Photo Credit: Yacobchuk
Andrea Austin, MD, discusses the risks of compartmentalizing in the emergency department and offers a strategy to help avoid emergency physician burnout.
Clinicians in the emergency department may have to move from one difficult situation to another, with only a brief respite between cases.
In an interview with Physician’s Weekly (PW), emergency physician Andrea Austin, MD, FACEP, CHSE, explains how compartmentalizing in these moments may cause more harm than good. She shares an alternative strategy for clinicians to maintain their well-being.
PW: What are some potential issues with compartmentalizing?
Dr. Austin: I was taught throughout residency that when something happens, you get back on the horse, but there wasn’t much explanation for how you get back on the horse.
We tend to fixate on big moments, like a patient’s death, but even telling somebody that they have diabetes is bad news. It leaves an imprint on us. Actors talk about this. When you have a role and take on that character’s emotional baggage, actors understand that you need a process to emerge from that role.
That isn’t something we’ve talked about in medicine, so many of us learned to compartmentalize. The patient in the next room does not deserve the baggage from the patient before them, so we bottle it up and stuff it down.
What I suggest people do instead is safely contain. This is slightly different from compartmentalizing.
What is “safely containing?”
The concept of safely containing comes from psychology and trauma therapy. When you are talking about traumatic things with a therapist, some will encourage you to develop this idea of a safe container. They say, “We’re going to talk about some hard things today. Outside of this room, if this comes up again, visualize putting this into a safe container.”
For many, this means visualizing yourself putting this difficult situation or memory into an actual safe. What makes it different from compartmentalizing is that when something’s in the safe, you aren’t stuffing it down. You know where it is, and you can go back and retrieve it at the right moment.
The right moment to process is not between patients. It is at the end of our day, on our drive home, or maybe the following morning, when we have time to write, reflect, or think about it over coffee. In your day-to-day practice, you must enter that next room, so you flag hard incidents to come back to and process later.
What’s a longer practice to process what’s in the container?
There are moments throughout our career when a case shakes us to the core. What it takes to process those moments varies.
I encourage people to access a peer-to-peer program. Find a peer that you can talk with. Some of us have developed a network of colleagues or friends that we can call to talk about difficult cases.

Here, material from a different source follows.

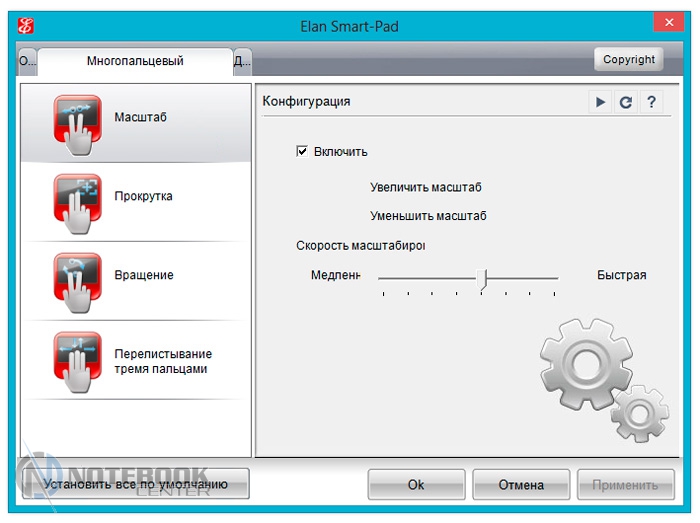
Task: Switch to the Многопальцевый tab
Action: pyautogui.click(x=135, y=61)
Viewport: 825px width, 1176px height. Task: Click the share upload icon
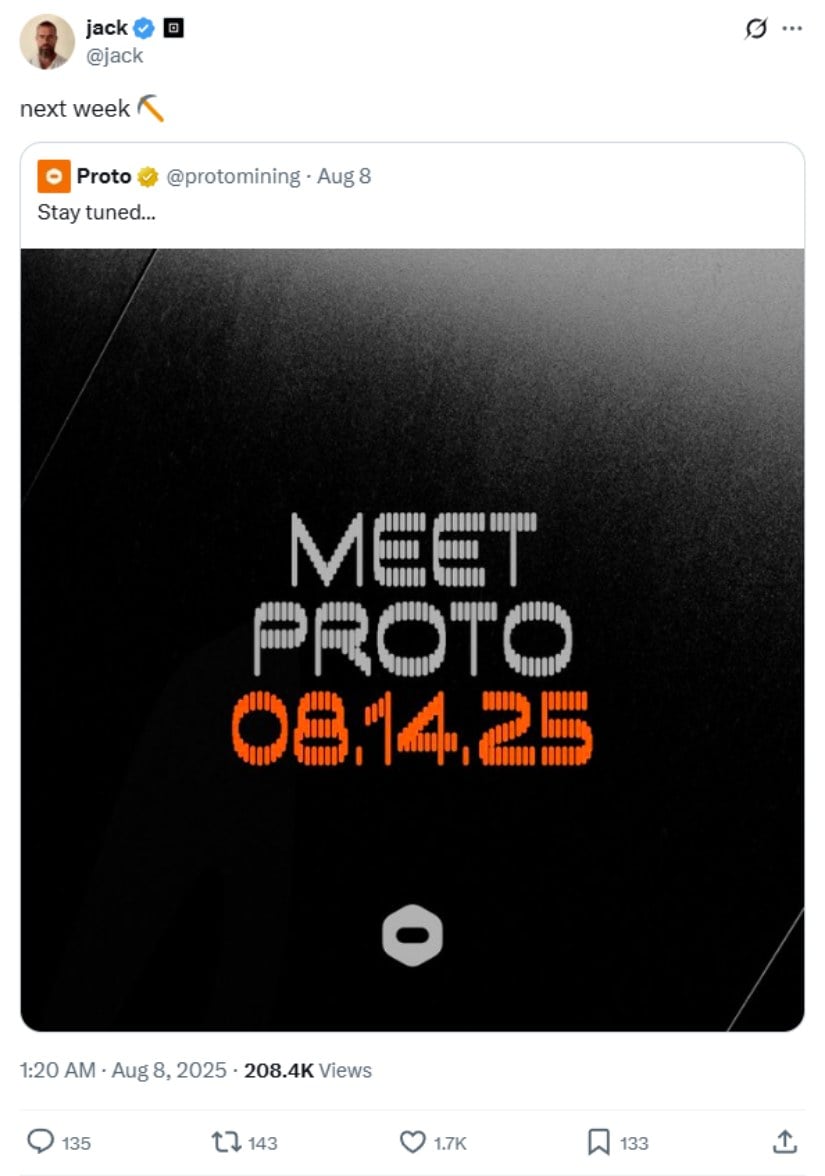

Sometimes, you need to see a therapist. If you’re even thinking, “Maybe this is getting into the realm where I should talk to a professional,” you probably should talk to a professional. I’ve gone to therapy and become more comfortable creating processes I can do independently. This might look like journaling or listening to music and thinking about the cases.
There’s literature about matching music to your mood. If you’re feeling sad, listening to sad music can help you process something better than if you listen to something upbeat. Sometimes, during a sad song on the drive home, I cry about some of the patients I’ve lost or sad situations I’ve encountered.
Trauma literature tells us to process difficult things. A lot of us were taught that we just need to talk it out, but we’re learning that somatic processes—listening to music, dancing, making art, writing, anything that involves movement—seem to shorten the amount of time it takes to process trauma. For people who have always said, “Well, I just talk about it,” I would encourage you to reflect on whether you keep talking about the same cases repeatedly. That might be a flag that you should try something else.
Is there anything else you would like to add?
I get it. I am an emergency physician and have some night shifts scheduled this week. In between cases, have your reset.
Many people use hand sanitizer as a quick moment to ground themselves before they walk into a new room. Take a few deep breaths. If you have a little bit longer, you can even do a lap. You can walk outside and look at the horizon. I have a friend who always ensures her tea mug is nice and full because taking a few sips of a warm beverage grounds her.
Make sure you have a fast practice you can do in between patients.